## Your task:
Can you update the listing so that every "screenshot" becomes "screen capture" and nothing else changes? Leave the pictures out of your answer.

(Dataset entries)
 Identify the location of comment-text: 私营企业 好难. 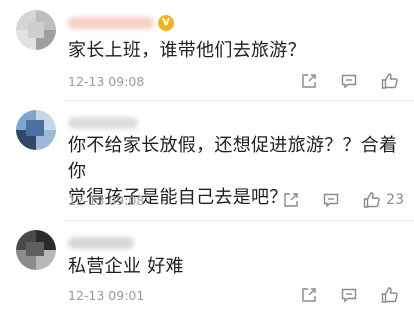
(126, 267).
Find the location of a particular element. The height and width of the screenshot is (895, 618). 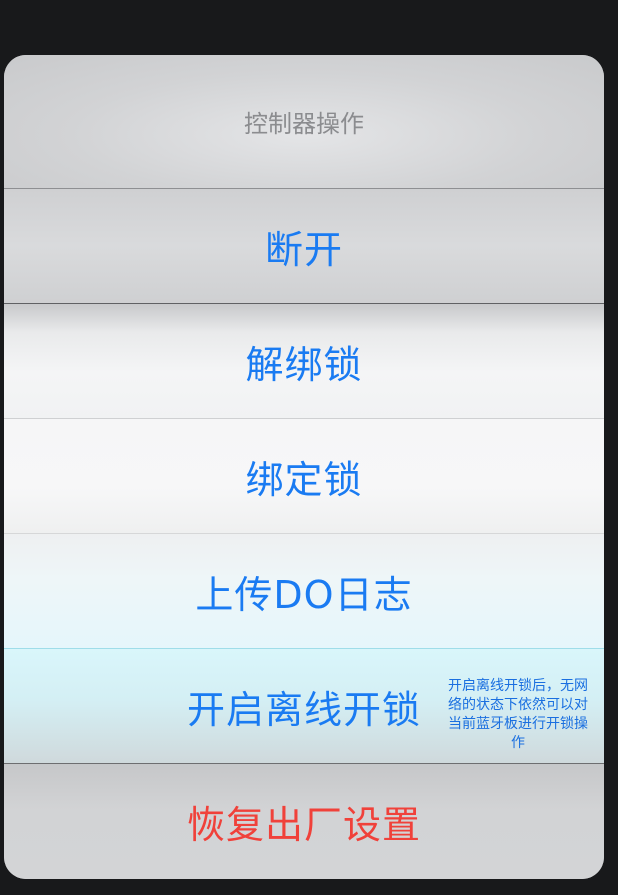

factory-reset-button: 恢复出厂设置 is located at coordinates (304, 822).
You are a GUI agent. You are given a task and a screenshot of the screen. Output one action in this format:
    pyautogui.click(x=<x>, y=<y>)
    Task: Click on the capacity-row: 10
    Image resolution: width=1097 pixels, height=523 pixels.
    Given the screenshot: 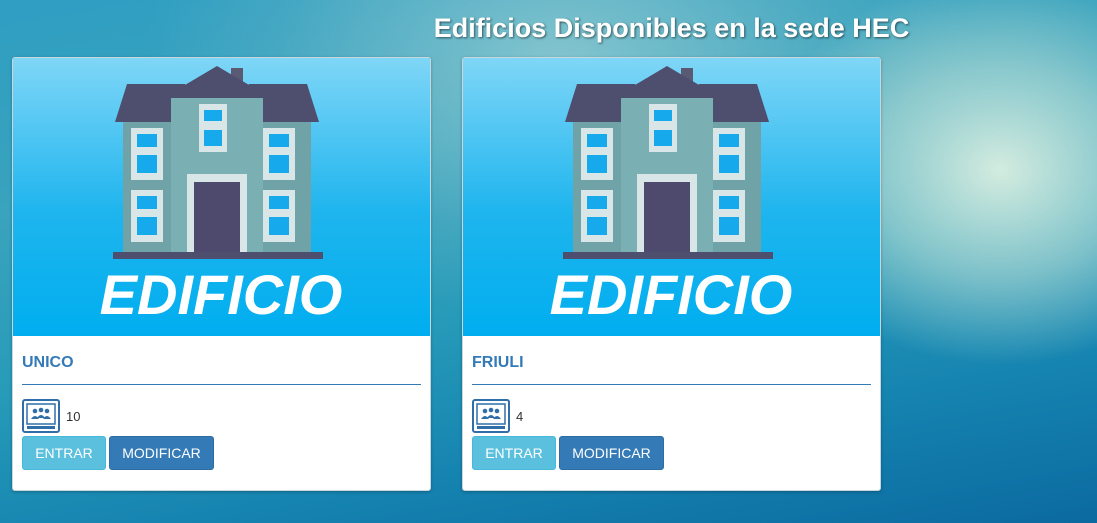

## Result of the task:
 Identify the location of comment-text: 私营企业 好难. 
(126, 267).
Find the location of a particular element. The height and width of the screen capture is (895, 618). 

factory-reset-button: 恢复出厂设置 is located at coordinates (304, 822).
You are a GUI agent. You are given a task and a screen capture of the screen. Output one action in this format:
    pyautogui.click(x=<x>, y=<y>)
    Task: Click on the capacity-row: 10
    Image resolution: width=1097 pixels, height=523 pixels.
    Given the screen capture: 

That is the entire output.